Jeszcze niedawno pisaliśmy w ELLE o tym, że Christopher Bailey jako jeden z nielicznych młodych projektantów tak długo utrzymuje swoje stanowisko. Wydawałoby się, że (coraz poważniejsze) roszady w branży go nie dotyczą. Jednak 17 lat pracy dla jednej marki to wystarczająco dużo - przynajmniej do takiej konkluzji doszedł sam Bailey i postanowił rozstać się z Burberry w nadchodzącym 2018 roku.

"Burberry wchodzi właśnie w kolejną dekadę swojego istnienia, a dla Christophera to odpowiedni moment by po 17 latach pracy dla marki, zająć się nowymi kreatywnymi projektami. Christopher będzie pełnił rolę prezesa i szefa studia projektowego do 31 marca 2018 roku. Będzie jednak wspierał dyrektora generalnego firmy Marco Gobbetti i cały zespół aż do 31 grudnia 2018" - czytamy w oficjalnym oświadczeniu marki.

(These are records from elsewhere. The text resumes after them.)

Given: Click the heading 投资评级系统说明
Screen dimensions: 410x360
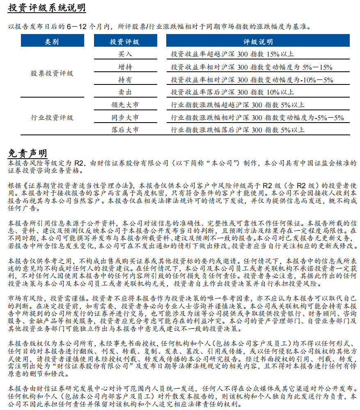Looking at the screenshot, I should pyautogui.click(x=47, y=9).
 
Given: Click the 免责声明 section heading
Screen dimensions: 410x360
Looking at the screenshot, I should pyautogui.click(x=27, y=153).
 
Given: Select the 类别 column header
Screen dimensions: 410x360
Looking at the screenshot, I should pyautogui.click(x=51, y=42).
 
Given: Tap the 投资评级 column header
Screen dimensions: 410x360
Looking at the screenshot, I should pyautogui.click(x=124, y=42).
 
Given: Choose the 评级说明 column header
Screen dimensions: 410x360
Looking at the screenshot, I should pyautogui.click(x=257, y=42).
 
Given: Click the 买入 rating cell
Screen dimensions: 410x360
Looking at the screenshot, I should pyautogui.click(x=124, y=54).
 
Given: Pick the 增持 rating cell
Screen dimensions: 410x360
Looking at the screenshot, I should pyautogui.click(x=124, y=67).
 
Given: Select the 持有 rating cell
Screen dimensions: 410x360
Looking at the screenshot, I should pyautogui.click(x=124, y=80).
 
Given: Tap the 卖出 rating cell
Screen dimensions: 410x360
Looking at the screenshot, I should pyautogui.click(x=124, y=92).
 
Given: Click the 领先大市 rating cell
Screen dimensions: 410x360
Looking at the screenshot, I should pyautogui.click(x=124, y=105).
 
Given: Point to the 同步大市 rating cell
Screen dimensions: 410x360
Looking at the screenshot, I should pyautogui.click(x=124, y=118).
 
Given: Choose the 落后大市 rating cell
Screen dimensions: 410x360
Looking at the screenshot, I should pyautogui.click(x=124, y=130).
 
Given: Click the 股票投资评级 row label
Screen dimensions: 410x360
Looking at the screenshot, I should pyautogui.click(x=52, y=73).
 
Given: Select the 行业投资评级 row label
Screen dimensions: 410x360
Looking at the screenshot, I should pyautogui.click(x=52, y=118).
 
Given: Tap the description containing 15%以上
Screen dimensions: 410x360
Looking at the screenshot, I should pyautogui.click(x=232, y=54).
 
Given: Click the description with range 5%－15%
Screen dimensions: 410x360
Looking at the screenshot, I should pyautogui.click(x=251, y=67).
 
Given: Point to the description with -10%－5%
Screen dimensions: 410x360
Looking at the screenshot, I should pyautogui.click(x=252, y=80).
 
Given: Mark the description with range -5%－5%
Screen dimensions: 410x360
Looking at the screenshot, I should pyautogui.click(x=257, y=118).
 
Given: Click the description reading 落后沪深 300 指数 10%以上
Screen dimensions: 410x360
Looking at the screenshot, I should pyautogui.click(x=232, y=92).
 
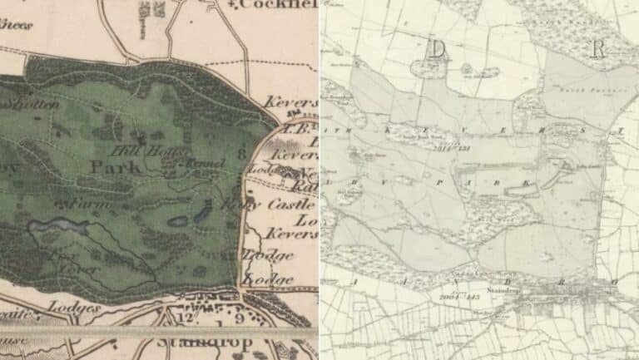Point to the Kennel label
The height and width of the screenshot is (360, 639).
coord(206,164)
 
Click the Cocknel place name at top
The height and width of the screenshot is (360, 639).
coord(279,5)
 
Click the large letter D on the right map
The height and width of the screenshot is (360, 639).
coord(435,49)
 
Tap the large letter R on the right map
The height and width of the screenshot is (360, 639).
coord(597,49)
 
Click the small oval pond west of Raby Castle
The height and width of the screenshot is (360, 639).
coord(178,221)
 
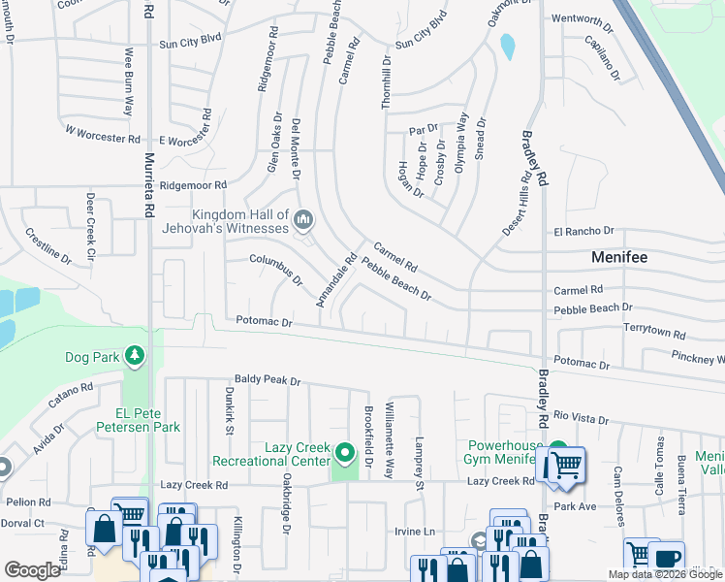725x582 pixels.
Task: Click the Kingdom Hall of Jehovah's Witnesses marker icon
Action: click(x=304, y=222)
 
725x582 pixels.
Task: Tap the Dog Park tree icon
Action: click(x=134, y=358)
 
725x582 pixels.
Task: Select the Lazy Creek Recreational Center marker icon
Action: click(x=344, y=453)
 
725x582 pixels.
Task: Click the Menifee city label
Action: click(x=619, y=258)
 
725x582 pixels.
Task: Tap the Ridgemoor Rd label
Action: click(x=193, y=184)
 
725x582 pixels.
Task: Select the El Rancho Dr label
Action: click(x=584, y=231)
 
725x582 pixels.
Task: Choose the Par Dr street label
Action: click(x=424, y=129)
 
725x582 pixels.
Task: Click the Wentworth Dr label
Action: click(x=583, y=19)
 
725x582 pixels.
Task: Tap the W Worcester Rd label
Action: click(x=103, y=130)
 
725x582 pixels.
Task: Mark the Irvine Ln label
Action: click(x=414, y=532)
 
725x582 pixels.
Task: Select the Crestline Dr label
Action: click(x=48, y=246)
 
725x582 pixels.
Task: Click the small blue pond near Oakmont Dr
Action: click(x=507, y=46)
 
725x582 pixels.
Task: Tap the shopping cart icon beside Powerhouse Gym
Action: click(x=565, y=465)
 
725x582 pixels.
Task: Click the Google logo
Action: click(x=32, y=570)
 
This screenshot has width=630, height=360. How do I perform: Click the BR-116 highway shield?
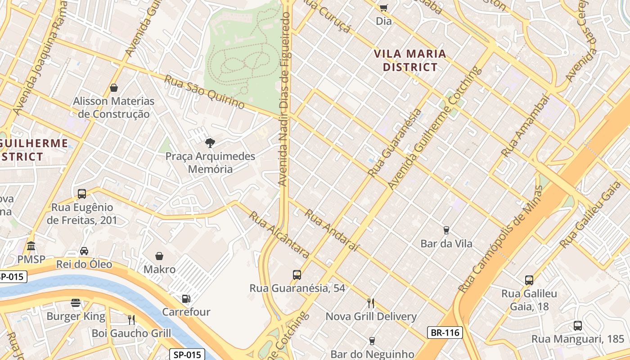445,333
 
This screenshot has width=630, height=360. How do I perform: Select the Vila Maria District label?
410,61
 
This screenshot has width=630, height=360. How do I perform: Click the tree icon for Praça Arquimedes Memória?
210,143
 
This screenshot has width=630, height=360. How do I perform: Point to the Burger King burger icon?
76,303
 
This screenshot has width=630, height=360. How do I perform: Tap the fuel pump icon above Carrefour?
186,298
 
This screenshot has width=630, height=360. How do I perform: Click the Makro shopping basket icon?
159,256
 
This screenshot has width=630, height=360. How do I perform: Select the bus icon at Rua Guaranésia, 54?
297,274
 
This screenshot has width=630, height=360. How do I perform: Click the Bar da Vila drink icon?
446,230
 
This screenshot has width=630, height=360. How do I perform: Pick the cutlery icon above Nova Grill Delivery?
371,303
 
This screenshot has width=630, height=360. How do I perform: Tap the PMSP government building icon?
31,246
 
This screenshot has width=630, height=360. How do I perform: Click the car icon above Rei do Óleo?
84,251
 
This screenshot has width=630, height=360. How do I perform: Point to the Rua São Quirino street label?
204,92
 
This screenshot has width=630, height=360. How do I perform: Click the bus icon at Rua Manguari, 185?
578,325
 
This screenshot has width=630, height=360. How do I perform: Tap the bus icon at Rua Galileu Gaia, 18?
529,280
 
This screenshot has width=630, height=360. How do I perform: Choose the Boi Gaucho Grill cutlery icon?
131,320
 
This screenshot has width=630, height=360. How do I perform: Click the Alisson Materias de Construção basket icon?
114,87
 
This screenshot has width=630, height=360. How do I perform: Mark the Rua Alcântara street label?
279,235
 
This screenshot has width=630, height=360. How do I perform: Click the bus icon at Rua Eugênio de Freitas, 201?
82,194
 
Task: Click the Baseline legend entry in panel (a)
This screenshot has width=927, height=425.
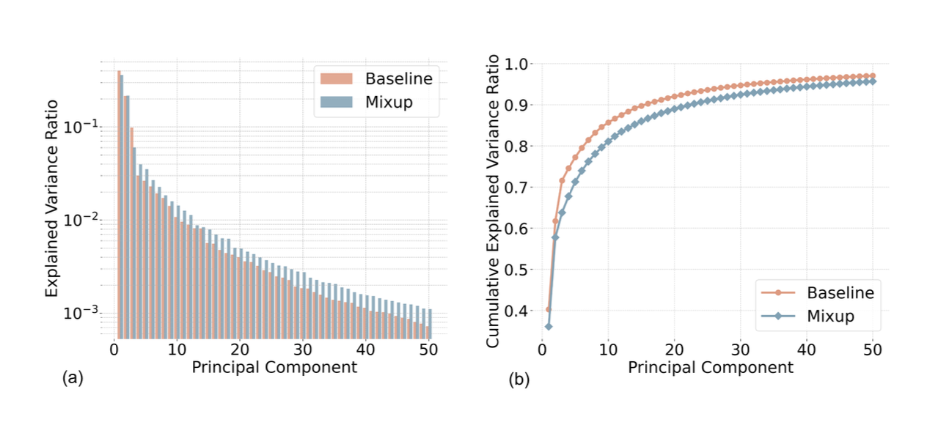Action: pyautogui.click(x=399, y=78)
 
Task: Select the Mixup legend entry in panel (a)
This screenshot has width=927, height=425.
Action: pyautogui.click(x=389, y=103)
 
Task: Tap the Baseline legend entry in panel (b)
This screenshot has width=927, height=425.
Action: pyautogui.click(x=840, y=292)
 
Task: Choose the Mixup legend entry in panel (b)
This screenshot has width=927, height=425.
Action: pyautogui.click(x=830, y=317)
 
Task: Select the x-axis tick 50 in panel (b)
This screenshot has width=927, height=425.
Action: pyautogui.click(x=872, y=351)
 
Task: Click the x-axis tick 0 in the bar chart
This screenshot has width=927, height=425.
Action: pyautogui.click(x=114, y=351)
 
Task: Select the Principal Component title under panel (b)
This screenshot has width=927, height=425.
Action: pyautogui.click(x=711, y=368)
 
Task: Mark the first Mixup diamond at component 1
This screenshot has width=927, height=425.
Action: pyautogui.click(x=548, y=326)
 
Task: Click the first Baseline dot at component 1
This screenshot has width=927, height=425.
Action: pyautogui.click(x=548, y=309)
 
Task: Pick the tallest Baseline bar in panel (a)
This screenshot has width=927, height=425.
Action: pyautogui.click(x=118, y=205)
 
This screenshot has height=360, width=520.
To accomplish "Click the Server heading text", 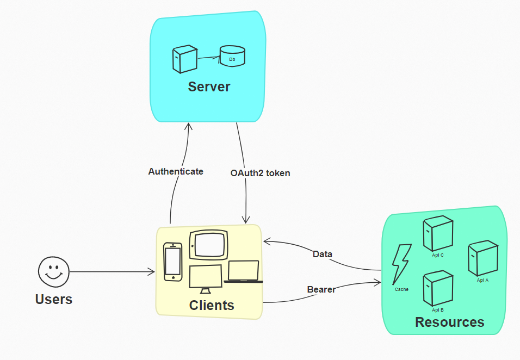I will [x=209, y=86].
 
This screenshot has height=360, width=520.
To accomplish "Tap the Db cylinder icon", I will [x=232, y=56].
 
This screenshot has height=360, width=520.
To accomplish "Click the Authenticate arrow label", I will [x=176, y=171].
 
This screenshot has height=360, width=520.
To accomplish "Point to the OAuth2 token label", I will [x=260, y=173].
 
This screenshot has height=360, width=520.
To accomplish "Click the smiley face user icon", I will [x=53, y=271].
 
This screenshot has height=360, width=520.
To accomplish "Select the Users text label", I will [x=53, y=299].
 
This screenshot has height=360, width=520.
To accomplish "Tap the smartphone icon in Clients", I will [x=172, y=262].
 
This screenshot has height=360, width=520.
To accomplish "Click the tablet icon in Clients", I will [x=208, y=245].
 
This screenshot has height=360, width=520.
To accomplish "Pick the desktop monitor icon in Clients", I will [x=206, y=278].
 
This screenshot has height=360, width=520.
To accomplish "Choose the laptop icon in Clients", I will [x=243, y=272].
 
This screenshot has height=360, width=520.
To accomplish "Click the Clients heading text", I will [x=212, y=305].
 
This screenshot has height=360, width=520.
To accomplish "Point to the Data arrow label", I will [x=322, y=254].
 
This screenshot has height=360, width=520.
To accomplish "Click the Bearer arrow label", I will [x=321, y=289].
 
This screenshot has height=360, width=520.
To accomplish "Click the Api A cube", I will [x=483, y=259].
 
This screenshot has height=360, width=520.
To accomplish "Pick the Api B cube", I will [x=438, y=288].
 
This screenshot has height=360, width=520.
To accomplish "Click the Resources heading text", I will [x=449, y=322].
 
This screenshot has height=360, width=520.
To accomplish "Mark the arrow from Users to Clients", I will [x=112, y=271].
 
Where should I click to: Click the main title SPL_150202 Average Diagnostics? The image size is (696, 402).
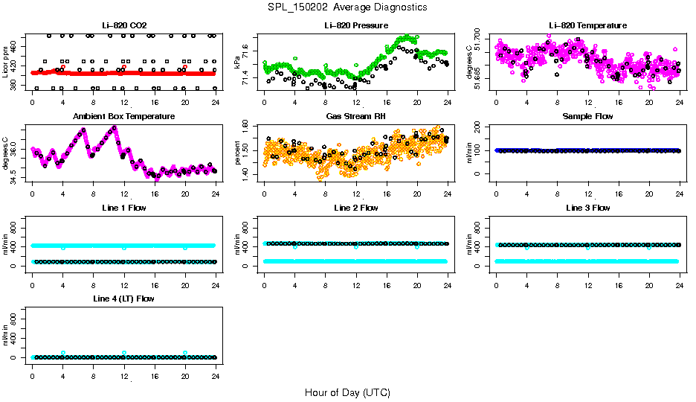(348, 7)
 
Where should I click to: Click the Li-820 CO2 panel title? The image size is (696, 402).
(123, 25)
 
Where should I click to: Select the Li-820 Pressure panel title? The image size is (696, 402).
(356, 25)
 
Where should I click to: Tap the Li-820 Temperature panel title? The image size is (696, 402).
(587, 25)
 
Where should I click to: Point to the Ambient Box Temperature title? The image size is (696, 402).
(123, 117)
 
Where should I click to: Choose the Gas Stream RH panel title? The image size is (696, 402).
(356, 117)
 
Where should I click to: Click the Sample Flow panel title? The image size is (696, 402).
(587, 117)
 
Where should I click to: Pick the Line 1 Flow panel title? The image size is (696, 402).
(123, 208)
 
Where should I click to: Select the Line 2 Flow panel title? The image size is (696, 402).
(356, 208)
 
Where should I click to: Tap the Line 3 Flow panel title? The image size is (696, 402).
(587, 208)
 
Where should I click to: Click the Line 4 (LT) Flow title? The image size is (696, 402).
(123, 299)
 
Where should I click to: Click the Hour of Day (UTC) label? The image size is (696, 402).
(347, 392)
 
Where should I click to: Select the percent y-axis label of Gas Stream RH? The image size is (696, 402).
(238, 152)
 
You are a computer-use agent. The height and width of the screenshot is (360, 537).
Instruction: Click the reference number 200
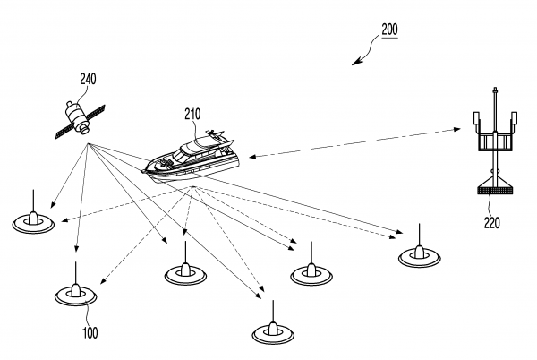point(389,30)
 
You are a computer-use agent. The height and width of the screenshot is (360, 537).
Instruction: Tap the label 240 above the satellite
point(89,78)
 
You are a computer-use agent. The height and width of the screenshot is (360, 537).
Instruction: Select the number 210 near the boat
point(192,114)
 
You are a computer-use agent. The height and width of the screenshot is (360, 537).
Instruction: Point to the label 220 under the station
point(491,222)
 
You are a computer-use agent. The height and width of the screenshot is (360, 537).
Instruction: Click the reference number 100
point(90,333)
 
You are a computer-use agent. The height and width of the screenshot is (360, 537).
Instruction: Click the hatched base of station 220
point(491,189)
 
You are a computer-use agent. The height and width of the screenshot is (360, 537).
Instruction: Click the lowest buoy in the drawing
point(274,331)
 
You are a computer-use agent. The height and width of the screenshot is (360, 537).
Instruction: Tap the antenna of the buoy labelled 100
point(75,273)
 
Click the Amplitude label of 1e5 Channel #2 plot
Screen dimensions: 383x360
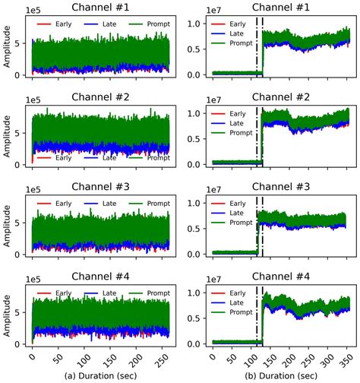click(x=8, y=135)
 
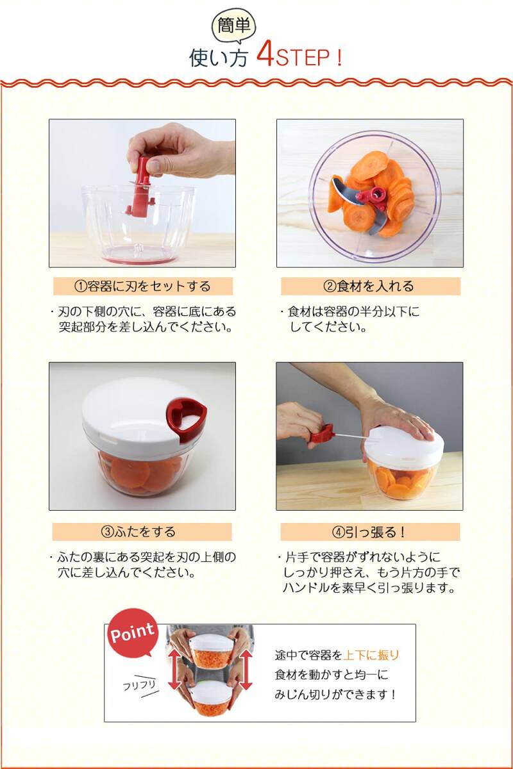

Zanim dostał się do świata brytyjskiego domu mody, pracował dla Donny Karan i Gucci. Ukończył Akademię Sztuk Pięknych w Londynie. W 2001 roku trafił do Burberry i to tam systematycznie piął się po szczeblach kariery. W 2009 roku mianowano go dyrektorem generalnym całej marki, a pięć lat później został prezesem Burberry. Sprawił, że wartość domu mody wzrosła kilkukrotnie, a sama marka przestała kojarzyć się wyłącznie z płaszczami przeciwdeszczowymi. Christopher Bailey zasłynął nie tylko jako świetny projektant, ale także dobry marketingowiec. To on wymyślił kultowe już kampanie Burberry tworzone wspólnie z fotografem Mario Testino. Nie wiadomo jeszcze, kto zajmie jego stanowisko. "Naprawdę wierzę, że najlepsze dni Burberry ma jeszcze przed sobą" - powiedział Bailey.